The shader fragments form a hierarchy of how they are stitched together. All of the actual data for the parameters is stored in the shader fragments themselves, so to change some of the parameter data, you parent a fragment with a new fragment, and override the parameter data in this new fragment. This makes the hierarchy structure very useful.

The material is nothing more than a list of rendering layers. Layers are just a name (z-only, opaque, distortion, blur, translucent, whatever-you-want, etc.) and shader fragment pointer pair. Later the rendering pipeline will fetch all visible objects with a particular layer defined. The fragments for these objects are then stitched with lighting (or other) fragments that represent the current lighting conditions for the individual objects.

Lights have fragments that store the light instance's data as well as the shader code to perform the lighting.

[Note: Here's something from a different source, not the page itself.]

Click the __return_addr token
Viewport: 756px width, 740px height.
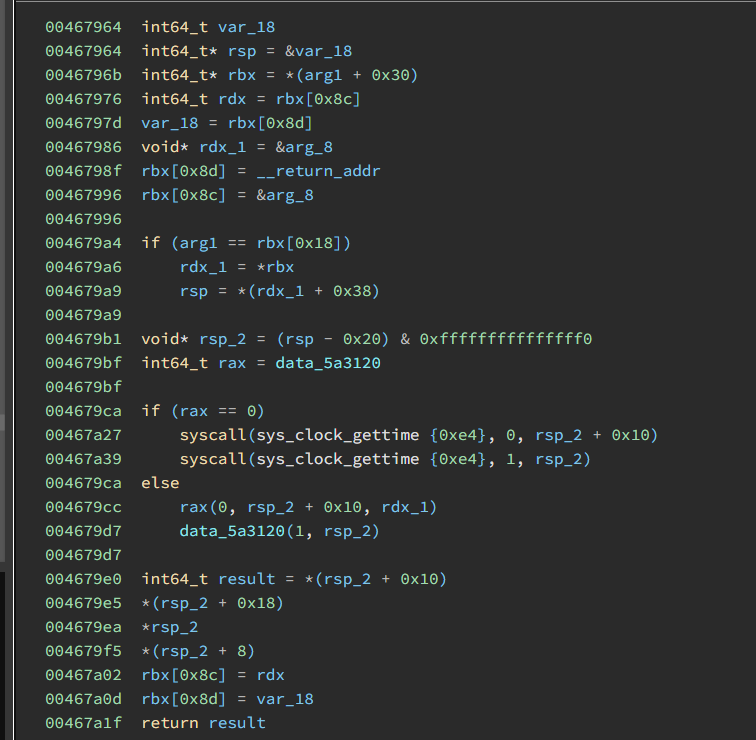pos(319,171)
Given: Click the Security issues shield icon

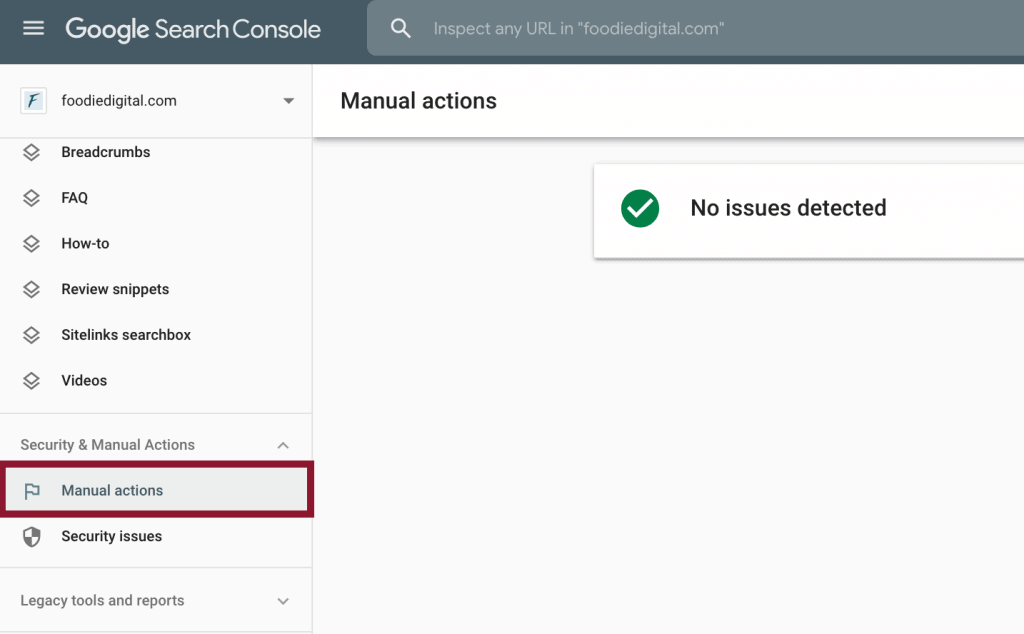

The camera has fragments that perform projection into screen space. Scene objects also have fragments that transform them, perform animation, or decompress/de-normalize the mesh (unrelated to the material fragments).

All of these fragments are dynamically stitched together as needed and the compiled shader is cached, for fast lookup in dynamic conditions, but any combination of fragments can be compiled at runtime if it is needed. When rendering, the shader parameter data is read from the fragment hierarchy and copied over to the gpu.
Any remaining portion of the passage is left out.